Conservation rooted in water, public land, timber and recreation is key to our economy

By Mike Jopek

I got an education in conservation back in 2002. It didn’t come from a university, rather from local citizens in Whitefish. I ran for the state Legislature.

In 2004 I received the same message, at the thousands of doors I knocked on around town. Over and over locals voiced their concerns that the public lands surrounding Whitefish Lake were up for sale.

People feared losing access to their public lands in Beaver Lake, Spencer Mountain, Haskill Basin and Smith Lake. Timber jobs and the local economy were in jeopardy.

These forests drive our local economy and protect the town’s drinking water. They’re places locals recreated for generations and land that produces some of the finest timber in Montana.

It was clear that conservation rooted in water, public land, timber and recreation was key to the district’s economy. Jobs matter. Locals were not going to sell off their public lands.

I won that election and headed to Helena.
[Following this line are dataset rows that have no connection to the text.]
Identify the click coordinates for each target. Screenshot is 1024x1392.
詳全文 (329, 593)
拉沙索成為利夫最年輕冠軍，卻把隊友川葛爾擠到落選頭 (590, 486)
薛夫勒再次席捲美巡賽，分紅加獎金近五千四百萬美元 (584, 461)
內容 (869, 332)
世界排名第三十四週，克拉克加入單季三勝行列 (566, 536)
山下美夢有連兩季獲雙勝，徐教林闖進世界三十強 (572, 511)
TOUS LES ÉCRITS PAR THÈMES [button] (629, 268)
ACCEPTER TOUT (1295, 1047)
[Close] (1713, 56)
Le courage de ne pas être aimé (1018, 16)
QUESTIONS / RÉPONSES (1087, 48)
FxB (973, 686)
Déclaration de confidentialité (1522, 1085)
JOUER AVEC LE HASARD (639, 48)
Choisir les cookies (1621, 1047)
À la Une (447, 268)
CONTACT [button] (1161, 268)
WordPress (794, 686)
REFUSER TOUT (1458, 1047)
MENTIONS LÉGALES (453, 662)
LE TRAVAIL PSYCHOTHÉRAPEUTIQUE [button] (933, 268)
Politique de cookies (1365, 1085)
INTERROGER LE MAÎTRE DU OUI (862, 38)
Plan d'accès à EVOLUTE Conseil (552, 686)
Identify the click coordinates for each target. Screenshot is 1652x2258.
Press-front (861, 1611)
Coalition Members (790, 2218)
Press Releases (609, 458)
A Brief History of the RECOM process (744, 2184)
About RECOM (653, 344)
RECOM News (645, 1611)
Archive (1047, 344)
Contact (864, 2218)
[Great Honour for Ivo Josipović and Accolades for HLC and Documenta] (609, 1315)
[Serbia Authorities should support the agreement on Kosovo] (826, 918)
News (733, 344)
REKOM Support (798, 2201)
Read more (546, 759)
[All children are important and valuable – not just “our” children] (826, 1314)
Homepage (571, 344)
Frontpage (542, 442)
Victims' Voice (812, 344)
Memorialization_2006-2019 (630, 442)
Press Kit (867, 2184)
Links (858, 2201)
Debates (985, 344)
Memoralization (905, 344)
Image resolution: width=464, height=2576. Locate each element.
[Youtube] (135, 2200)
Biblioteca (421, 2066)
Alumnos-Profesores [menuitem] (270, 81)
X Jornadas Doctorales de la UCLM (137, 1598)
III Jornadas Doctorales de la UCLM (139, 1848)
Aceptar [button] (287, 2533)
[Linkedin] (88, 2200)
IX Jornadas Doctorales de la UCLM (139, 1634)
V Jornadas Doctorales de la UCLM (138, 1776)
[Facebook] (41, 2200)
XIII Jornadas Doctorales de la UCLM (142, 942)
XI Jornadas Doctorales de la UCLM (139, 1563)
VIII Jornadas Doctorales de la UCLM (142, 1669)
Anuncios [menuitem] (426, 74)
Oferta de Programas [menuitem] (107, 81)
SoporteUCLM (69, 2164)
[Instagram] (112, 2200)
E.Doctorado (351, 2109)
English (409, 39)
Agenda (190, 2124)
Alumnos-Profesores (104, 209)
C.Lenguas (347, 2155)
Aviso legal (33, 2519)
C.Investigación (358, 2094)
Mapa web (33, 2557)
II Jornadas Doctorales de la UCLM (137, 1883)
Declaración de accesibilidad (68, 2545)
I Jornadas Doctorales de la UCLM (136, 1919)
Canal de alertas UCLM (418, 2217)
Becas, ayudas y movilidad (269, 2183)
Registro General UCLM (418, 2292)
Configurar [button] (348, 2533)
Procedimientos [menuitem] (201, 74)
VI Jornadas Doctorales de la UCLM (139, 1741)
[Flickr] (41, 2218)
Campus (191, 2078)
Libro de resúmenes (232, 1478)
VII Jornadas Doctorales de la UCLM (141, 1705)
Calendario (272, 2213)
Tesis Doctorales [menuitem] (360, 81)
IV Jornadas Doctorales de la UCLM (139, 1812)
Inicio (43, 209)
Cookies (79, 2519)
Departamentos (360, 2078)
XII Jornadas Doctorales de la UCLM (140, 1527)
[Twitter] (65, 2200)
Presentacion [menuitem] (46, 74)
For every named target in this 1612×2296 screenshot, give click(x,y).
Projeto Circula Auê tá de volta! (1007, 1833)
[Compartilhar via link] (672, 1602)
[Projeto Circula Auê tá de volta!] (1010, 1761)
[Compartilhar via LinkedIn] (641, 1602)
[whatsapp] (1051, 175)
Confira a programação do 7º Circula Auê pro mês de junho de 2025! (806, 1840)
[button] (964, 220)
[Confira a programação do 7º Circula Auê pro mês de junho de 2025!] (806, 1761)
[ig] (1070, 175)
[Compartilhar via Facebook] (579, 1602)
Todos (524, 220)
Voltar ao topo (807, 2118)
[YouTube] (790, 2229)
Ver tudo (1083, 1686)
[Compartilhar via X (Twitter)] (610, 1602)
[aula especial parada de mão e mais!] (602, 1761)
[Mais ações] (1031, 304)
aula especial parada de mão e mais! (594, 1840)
That first day, as I was introducing myself to the other 49 House Democrats from across Montana, this big guy with a flattop haircut and seven fingers came blaring into the room playing a trumpet. “When the Saints Go Marching In” filled the room.

I couldn’t figure it out. Was this how eastern Montana Democrats politicked? And where was this 600-person town of Big Sandy?

Then he was gone, back to the Senate side of the Capitol. Little did I know then, how helpful that trumpet-playing Jon Tester would become to the critical issues facing my constituents back in Whitefish.

I soon discovered what a Tester as then president of the Montana Senate meant.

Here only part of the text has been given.